Con gli Stati generali, spiega poi il ministro dell’economia, “vogliamo definire un piano” sull’Italia che vogliamo, “dopo un dialogo con le forze economiche e sociali per un grande patto sociale e spero che l’opposizione cambi idea e partecipi”. Il governo prepara per gli Stati generali dell’economia un “masterplan, uno schema di lavoro in cui indichiamo gli obiettivi fondamentali dell’azione dei prossimi anni”.
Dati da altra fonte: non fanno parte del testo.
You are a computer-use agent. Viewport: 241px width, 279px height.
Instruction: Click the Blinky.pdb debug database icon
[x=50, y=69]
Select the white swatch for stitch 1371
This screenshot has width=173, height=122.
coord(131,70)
“Recovery plan europeo sarà basato su obiettivi che vanno quantificati” da banda larga a infrastrutture, dice il ministro Gualtieri, sottolineando la necessità che l’Italia rialzi il livello investimenti e la spesa per la ricerca, la scuola e l’innovazione. “Abbiamo tre anni per farlo, abbiamo le risorse, dobbiamo spenderle bene“, sottolinea. Siamo davanti ad “una crescita esponenziale delle concessioni di liquidità” spiega, aggiungendo che “probabilmente dovremo fare uno scostamento per aumentare le risorse del fondo di garanzia” perché la concessione liquidità, inizialmente lenta, “sta andando a ritmo tale che dovremo rafforzare la dotazione”, si tratta infatti di un andamento al momento a “400 milioni al giorno di prestiti garantiti”. Sul Mes “decideremo presto” ma adesso “ci concentriamo” sul Recovery fund. Quanto alle previsioni dell’Ocse, “sembrano tenere conto poco degli indicatori reali”.


“Ad oggi non siamo distanti” dalla previsione del deficit all’8%, ha detto il ministro, aggiungendo che “le entrate sono in linea con le previsioni e anche un po’ meglio”. Sul fronte del debito “ho sentito numeri poco credibili, il nostro debito salirà” viste le misure anti-Covid “ma tornerà a scendere già dall’anno prossimo”.


Le stime sul pil italiano diffuse oggi dall’Ocse a -11,3% nel 2020 “sembrano tenere conto poco degli indicatori reali”, ha detto ancora Gualtieri. “L’Istat” invece “ha confermato le previsioni sul pil del governo, noi abbiamo fatto delle previsioni che prevedono forte recessione ma anche una ripresa che già nel mese di maggio vede primi segnali”, sottolinea osservando che sul pil “ad oggi non siamo disitanti” dal -8 indicato nel Def.